Dataset records:
◇ ◇ ◇ ◇

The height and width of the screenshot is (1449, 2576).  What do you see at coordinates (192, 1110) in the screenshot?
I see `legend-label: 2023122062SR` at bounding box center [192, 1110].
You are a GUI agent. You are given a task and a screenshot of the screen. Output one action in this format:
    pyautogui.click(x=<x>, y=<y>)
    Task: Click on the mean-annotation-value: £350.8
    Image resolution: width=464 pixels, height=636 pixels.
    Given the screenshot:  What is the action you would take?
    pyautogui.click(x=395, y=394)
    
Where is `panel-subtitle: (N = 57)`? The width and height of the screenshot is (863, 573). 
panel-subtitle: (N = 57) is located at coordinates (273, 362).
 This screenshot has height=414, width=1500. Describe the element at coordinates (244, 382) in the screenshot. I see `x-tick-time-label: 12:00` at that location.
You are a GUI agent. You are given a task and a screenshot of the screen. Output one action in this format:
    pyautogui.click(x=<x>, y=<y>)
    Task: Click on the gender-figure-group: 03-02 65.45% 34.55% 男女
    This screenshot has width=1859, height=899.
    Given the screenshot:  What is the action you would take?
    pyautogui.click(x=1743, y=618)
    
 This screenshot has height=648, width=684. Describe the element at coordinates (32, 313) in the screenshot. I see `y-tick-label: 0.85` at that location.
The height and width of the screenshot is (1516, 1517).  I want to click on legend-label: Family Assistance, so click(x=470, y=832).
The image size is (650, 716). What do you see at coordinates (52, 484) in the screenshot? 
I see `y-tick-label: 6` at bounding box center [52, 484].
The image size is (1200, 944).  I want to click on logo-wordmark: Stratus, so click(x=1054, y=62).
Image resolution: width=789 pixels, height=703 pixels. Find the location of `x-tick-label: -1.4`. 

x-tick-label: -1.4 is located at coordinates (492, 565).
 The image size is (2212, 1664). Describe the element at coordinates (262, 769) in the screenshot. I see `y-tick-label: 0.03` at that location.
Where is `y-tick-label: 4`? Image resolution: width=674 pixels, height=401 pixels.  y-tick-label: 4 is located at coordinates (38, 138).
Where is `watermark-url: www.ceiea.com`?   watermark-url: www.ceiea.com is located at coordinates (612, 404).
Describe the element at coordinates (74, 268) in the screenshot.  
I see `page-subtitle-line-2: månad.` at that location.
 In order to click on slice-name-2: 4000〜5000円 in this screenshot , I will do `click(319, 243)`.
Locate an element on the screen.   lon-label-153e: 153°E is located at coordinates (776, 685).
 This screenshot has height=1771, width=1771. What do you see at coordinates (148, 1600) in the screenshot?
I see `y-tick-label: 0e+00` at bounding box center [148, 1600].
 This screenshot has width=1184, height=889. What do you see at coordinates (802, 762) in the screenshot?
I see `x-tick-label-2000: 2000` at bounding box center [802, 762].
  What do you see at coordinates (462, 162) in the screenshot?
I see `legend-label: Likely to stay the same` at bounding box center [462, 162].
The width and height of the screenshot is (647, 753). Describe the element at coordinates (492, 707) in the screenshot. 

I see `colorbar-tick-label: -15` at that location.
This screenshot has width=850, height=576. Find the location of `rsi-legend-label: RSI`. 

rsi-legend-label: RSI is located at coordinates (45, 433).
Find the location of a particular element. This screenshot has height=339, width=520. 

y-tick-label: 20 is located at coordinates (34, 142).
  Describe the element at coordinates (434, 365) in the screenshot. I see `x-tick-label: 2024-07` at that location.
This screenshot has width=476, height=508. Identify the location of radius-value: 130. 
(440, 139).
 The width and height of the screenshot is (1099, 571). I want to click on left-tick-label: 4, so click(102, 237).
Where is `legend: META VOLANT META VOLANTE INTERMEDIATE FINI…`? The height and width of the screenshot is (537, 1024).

◇ ◇ ◇ ◇

What the task requires: Output the lines above as a JSON list of strings, one string per line, leaving out any blank lines.

Answer to the problem:
[
  "The height and width of the screenshot is (1449, 2576).  What do you see at coordinates (192, 1110) in the screenshot?",
  "I see `legend-label: 2023122062SR` at bounding box center [192, 1110].",
  "You are a GUI agent. You are given a task and a screenshot of the screen. Output one action in this format:",
  "    pyautogui.click(x=<x>, y=<y>)",
  "    Task: Click on the mean-annotation-value: £350.8",
  "    Image resolution: width=464 pixels, height=636 pixels.",
  "    Given the screenshot:  What is the action you would take?",
  "    pyautogui.click(x=395, y=394)",
  "Where is `panel-subtitle: (N = 57)`? The width and height of the screenshot is (863, 573). ",
  "panel-subtitle: (N = 57) is located at coordinates (273, 362).",
  " This screenshot has height=414, width=1500. Describe the element at coordinates (244, 382) in the screenshot. I see `x-tick-time-label: 12:00` at that location.",
  "You are a GUI agent. You are given a task and a screenshot of the screen. Output one action in this format:",
  "    pyautogui.click(x=<x>, y=<y>)",
  "    Task: Click on the gender-figure-group: 03-02 65.45% 34.55% 男女",
  "    This screenshot has width=1859, height=899.",
  "    Given the screenshot:  What is the action you would take?",
  "    pyautogui.click(x=1743, y=618)",
  " This screenshot has height=648, width=684. Describe the element at coordinates (32, 313) in the screenshot. I see `y-tick-label: 0.85` at that location.",
  "The height and width of the screenshot is (1516, 1517).  I want to click on legend-label: Family Assistance, so click(x=470, y=832).",
  "The image size is (650, 716). What do you see at coordinates (52, 484) in the screenshot? ",
  "I see `y-tick-label: 6` at bounding box center [52, 484].",
  "The image size is (1200, 944).  I want to click on logo-wordmark: Stratus, so click(x=1054, y=62).",
  "Image resolution: width=789 pixels, height=703 pixels. Find the location of `x-tick-label: -1.4`. ",
  "x-tick-label: -1.4 is located at coordinates (492, 565).",
  " The image size is (2212, 1664). Describe the element at coordinates (262, 769) in the screenshot. I see `y-tick-label: 0.03` at that location.",
  "Where is `y-tick-label: 4`? Image resolution: width=674 pixels, height=401 pixels.  y-tick-label: 4 is located at coordinates (38, 138).",
  "Where is `watermark-url: www.ceiea.com`?   watermark-url: www.ceiea.com is located at coordinates (612, 404).",
  "Describe the element at coordinates (74, 268) in the screenshot.  ",
  "I see `page-subtitle-line-2: månad.` at that location.",
  " In order to click on slice-name-2: 4000〜5000円 in this screenshot , I will do `click(319, 243)`.",
  "Locate an element on the screen.   lon-label-153e: 153°E is located at coordinates (776, 685).",
  " This screenshot has height=1771, width=1771. What do you see at coordinates (148, 1600) in the screenshot?",
  "I see `y-tick-label: 0e+00` at bounding box center [148, 1600].",
  " This screenshot has width=1184, height=889. What do you see at coordinates (802, 762) in the screenshot?",
  "I see `x-tick-label-2000: 2000` at bounding box center [802, 762].",
  "  What do you see at coordinates (462, 162) in the screenshot?",
  "I see `legend-label: Likely to stay the same` at bounding box center [462, 162].",
  "The width and height of the screenshot is (647, 753). Describe the element at coordinates (492, 707) in the screenshot. ",
  "I see `colorbar-tick-label: -15` at that location.",
  "This screenshot has width=850, height=576. Find the location of `rsi-legend-label: RSI`. ",
  "rsi-legend-label: RSI is located at coordinates (45, 433).",
  "Find the location of a particular element. This screenshot has height=339, width=520. ",
  "y-tick-label: 20 is located at coordinates (34, 142).",
  "  Describe the element at coordinates (434, 365) in the screenshot. I see `x-tick-label: 2024-07` at that location.",
  "This screenshot has width=476, height=508. Identify the location of radius-value: 130. ",
  "(440, 139).",
  " The width and height of the screenshot is (1099, 571). I want to click on left-tick-label: 4, so click(102, 237).",
  "Where is `legend: META VOLANT META VOLANTE INTERMEDIATE FINI…`? The height and width of the screenshot is (537, 1024)."
]